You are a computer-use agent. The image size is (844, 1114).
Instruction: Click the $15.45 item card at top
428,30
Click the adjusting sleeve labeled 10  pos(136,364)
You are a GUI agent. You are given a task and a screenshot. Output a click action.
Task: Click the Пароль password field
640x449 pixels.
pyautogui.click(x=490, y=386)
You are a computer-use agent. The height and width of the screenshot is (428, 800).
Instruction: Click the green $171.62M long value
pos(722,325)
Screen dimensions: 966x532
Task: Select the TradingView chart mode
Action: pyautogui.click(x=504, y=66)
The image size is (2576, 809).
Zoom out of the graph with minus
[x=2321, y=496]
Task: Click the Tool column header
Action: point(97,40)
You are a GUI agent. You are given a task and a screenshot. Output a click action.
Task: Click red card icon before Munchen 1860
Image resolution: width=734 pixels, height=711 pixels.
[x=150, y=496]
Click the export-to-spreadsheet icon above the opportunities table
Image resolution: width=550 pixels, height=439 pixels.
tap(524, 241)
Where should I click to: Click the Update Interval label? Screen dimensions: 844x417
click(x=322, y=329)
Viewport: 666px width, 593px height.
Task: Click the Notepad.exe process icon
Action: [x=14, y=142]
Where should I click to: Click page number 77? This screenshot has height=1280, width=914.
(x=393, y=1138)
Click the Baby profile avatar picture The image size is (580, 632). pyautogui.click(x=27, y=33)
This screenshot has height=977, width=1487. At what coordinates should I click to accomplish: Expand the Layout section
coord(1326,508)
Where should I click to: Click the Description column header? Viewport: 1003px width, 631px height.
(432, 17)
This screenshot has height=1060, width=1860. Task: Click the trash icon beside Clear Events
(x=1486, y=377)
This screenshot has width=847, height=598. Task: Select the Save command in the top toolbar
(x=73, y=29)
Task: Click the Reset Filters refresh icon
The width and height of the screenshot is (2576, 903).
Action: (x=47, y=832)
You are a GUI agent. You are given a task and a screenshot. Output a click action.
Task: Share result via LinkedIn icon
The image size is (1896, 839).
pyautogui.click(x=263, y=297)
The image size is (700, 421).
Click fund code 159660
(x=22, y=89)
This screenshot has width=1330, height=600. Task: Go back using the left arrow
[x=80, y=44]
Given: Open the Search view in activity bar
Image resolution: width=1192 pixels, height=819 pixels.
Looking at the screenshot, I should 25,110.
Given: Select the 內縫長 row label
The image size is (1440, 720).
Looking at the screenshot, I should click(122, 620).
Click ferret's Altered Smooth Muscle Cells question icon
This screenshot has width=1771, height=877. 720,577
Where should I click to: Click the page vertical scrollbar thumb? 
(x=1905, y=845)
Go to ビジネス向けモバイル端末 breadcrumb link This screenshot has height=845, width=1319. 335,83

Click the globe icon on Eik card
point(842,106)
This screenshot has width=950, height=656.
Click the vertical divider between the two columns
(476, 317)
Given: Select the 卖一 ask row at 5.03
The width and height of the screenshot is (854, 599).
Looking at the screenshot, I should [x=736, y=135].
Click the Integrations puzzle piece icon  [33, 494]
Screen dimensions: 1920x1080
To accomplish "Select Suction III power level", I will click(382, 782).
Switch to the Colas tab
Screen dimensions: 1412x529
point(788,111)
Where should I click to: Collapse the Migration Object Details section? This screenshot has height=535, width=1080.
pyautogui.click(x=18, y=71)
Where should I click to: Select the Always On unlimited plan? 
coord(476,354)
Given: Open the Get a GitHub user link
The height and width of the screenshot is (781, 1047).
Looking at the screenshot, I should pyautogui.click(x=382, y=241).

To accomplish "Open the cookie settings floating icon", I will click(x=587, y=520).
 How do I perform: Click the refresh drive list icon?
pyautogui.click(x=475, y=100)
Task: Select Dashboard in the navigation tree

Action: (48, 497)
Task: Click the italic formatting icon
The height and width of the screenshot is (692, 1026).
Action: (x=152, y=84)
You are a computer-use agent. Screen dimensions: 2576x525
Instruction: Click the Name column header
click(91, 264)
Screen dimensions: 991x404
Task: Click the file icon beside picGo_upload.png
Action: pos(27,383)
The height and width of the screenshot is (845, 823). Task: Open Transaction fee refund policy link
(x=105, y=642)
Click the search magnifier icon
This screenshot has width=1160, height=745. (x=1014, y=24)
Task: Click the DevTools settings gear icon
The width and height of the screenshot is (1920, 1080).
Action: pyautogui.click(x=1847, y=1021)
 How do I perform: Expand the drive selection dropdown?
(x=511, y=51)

+===+

TASK STATEMENT:
When a line among the entries above contains "settings", copy it.

ANSWER TO THIS EXERCISE:
To accomplish "Open the cookie settings floating icon", I will click(x=587, y=520).
Task: Click the DevTools settings gear icon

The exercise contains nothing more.